Christmas has been a long time coming in our house.  Or, looking at it another way, I’m not sure Christmas ever really finished last time.  ‘The Snowman’ was weaving his magic amongst us every day for the first half of the year.  In the height of summer ‘Wow – that’s what I call Christmas’ took over – ever smiling presenters Carl and Katie (aided by Bump and Super Ted) reeling off a string of Christmas Favourites – first thing every morning.  The Christmas Tree has been out of sight but never really out of mind, and we eventually gave in to repeated requests and got it out a couple of weeks ago.  Strangely, that prompted a dramatic loss of festive interest (sudden arrival giving the lie to expectation, I suppose) but things are picking up again now.  Imogen is waiting for it to snow so that she too can go ‘walking in the air’ and she is always on the look out for Santa.

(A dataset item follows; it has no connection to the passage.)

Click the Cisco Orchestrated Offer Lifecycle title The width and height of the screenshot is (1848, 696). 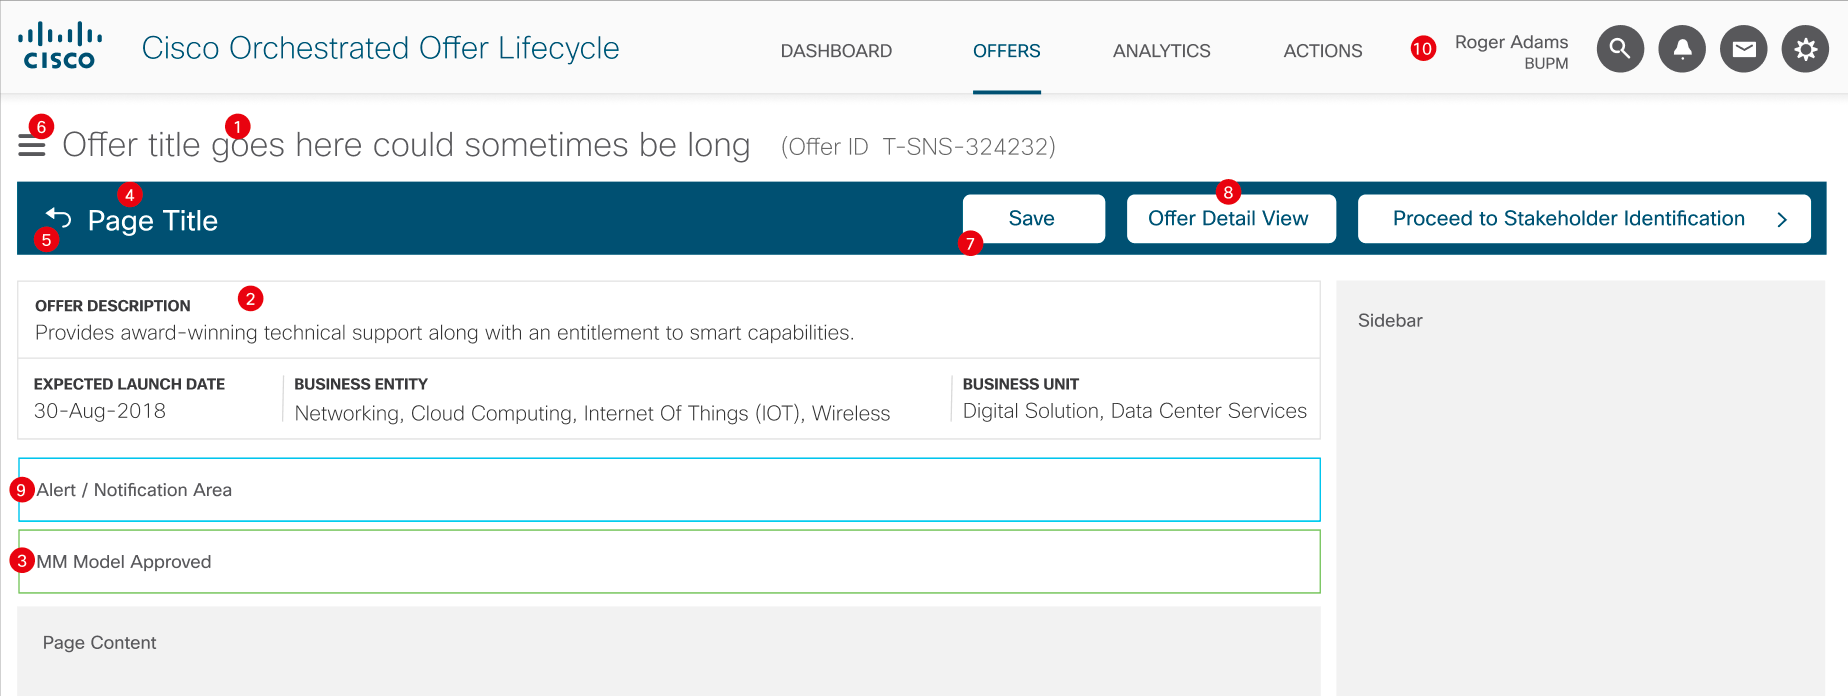(380, 48)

Not that she has to look too far.  She has her very own Santa outfit and, even when she’s not wearing it, the correct answer to ‘What’s Father Christmas doing?’ is to state exactly what Imogen is doing at that moment, “Eating his breakfast” or “Sitting on his potty”!
It’s not that a child of nearly 3 does not have some grasp on reality, but it’s fair to say that imagination and ‘reality’ have, as yet, no clearly defined boundary.  FC is a great character and part of a wonderful story and I suppose he offers a role that anyone can ‘inhabit’, if they wish.
I’ve even quite enjoyed accompanying Imogen and Jemima into Santa’s grotto – you could actually see the half-made toys on his workbench – but there was something I found disconcerting and eventually I worked out what it was.  It was the attempt to go beyond an understated enactment of the story.  The attempt to impress on the children that this particular ‘Santa’ was watching them, that their presents were in his keeping and if they were good he would visit the house and deliver them to the waiting stockings.  I don’t know if I can get my feeling across, but there was an attempt to literalise the story, which threatened to undercut its real nature as a story.  The only (eventual) outcome is for the beauty of the myth and such truth as it possesses to sink in the cold grey waters of hard and disappointing fact.
For me this raises questions about the other Christmas Story – what we often call the ‘true meaning’ of Christmas.  Is that one (just) for the children?  Within it, where does the boundary between imagination and ‘reality’ lie and in what sense is the relationship between the two an important one?  Are they correct who would strenuously assert it all as historical fact or is that just to deny many people the power of the story, which, as inspiring story, can perhaps change the facts of our lives?
Then again there’s the third Christmas Story – the story in the ads.  It says “Spend your money like this, buy into this image and your home will be full of all the happiness and harmony that you could wish for.”
I said that Santa is part of a wonderful story – it is rather a simplistic one though – be good and be rewarded, be naughty and you won’t.  The ‘real’ Christmas story has far more in it, enough to make us question and ponder for a lifetime.
Facts are important, sometimes they are vital.  But I don’t think the human spirit is sustained by fact.  What we need is poetry, imagination and good role models – no, that sounds too mundane – we need to have our imaginations fired up with a vision of the shape our lives could take, if we are to live fully in response to the grace of God.